La nostalgia también puede considerarse como una gran constructora de identidad, ya que nos remite hacia ese lugar o momento en el que fuimos felices brindándonos la seguridad de saber que estamos bien. En ese sentido, el filósofo remarca que “somos muy dependientes de la identidad y homologamos la búsqueda de sentido a la búsqueda de sentirnos contenidos en algún tipo de formato o cajón que nos albergue.
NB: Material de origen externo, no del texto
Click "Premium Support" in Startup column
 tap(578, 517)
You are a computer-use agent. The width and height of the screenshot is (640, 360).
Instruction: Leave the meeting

Estamos todo el tiempo buscando restituir el vientre materno, algo que nos de sosiego”.

El amor, como no podía ser de otra manera, es otra de las temáticas centrales que forman parte de este espectáculo. “Es lo que más impacta, siempre. Una vez nos pasó que al terminar la obra había una pareja y se podía ver al chico que estaba mirando para bajo mientras la chica lo consolaba. Después nos enteramos que al terminar la obra ella lo había dejado”, comenta al tiempo que concluye: “si venís al espectáculo con ganas de transformarte, te vas a transformar, pero porque la filosofía es transformadora. Podés verla por la vidriera o realmente involucrarte. Tiene eso de la metáfora impertinente que se va metiendo en lo que uno hace, lo transformador depende de cada uno porque todo lo filosófico toca de lleno en nosotros”.